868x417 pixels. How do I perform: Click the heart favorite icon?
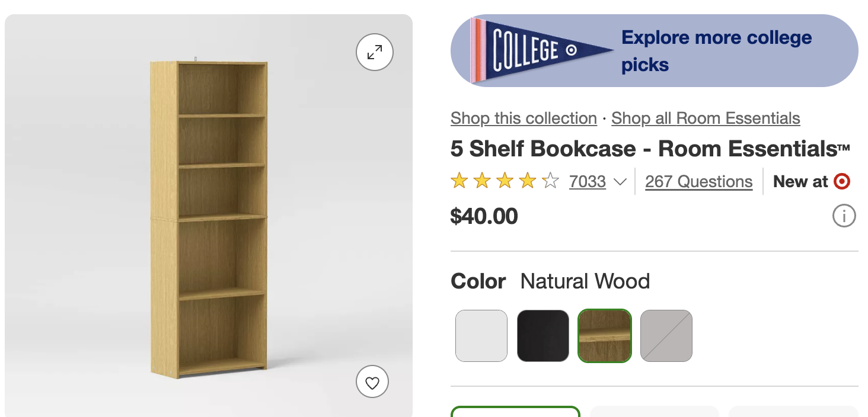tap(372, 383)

--

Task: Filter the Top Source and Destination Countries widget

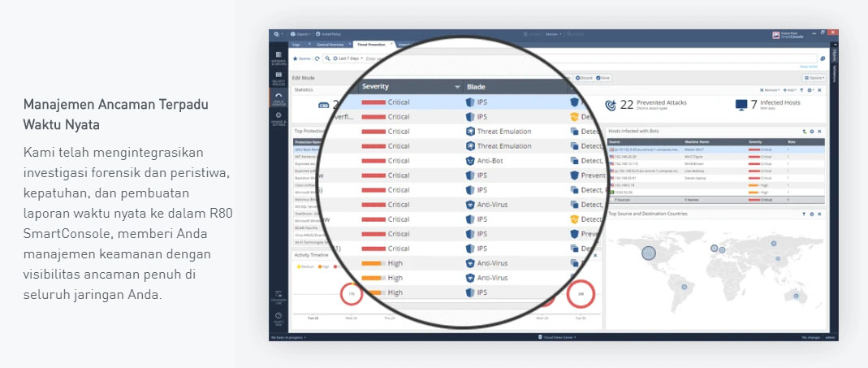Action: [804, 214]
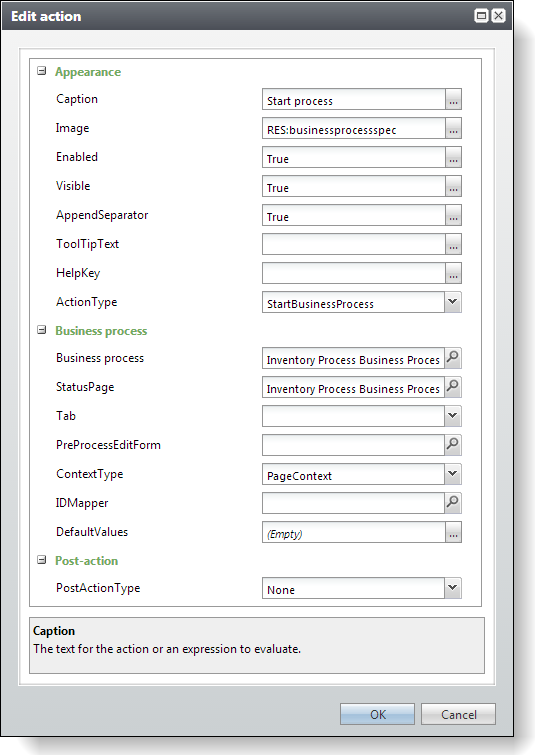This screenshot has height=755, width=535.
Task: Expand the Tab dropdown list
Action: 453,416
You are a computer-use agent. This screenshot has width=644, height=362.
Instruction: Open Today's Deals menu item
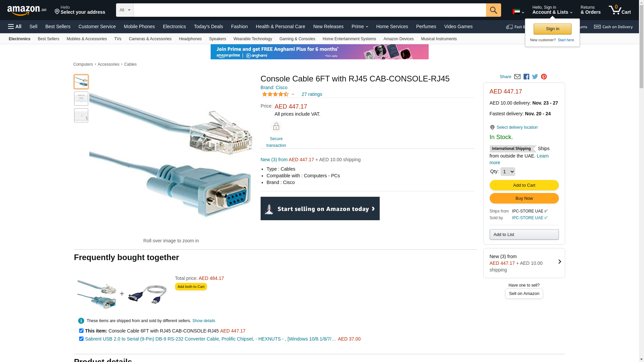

Prompt -
In the entries above, please find the line with "You are a computer-use" and the line with "Instruction: Open Today's Deals menu item", then write out exactly those two lines and every line between them, and nothing more.

Answer to this problem -
You are a computer-use agent. This screenshot has width=644, height=362.
Instruction: Open Today's Deals menu item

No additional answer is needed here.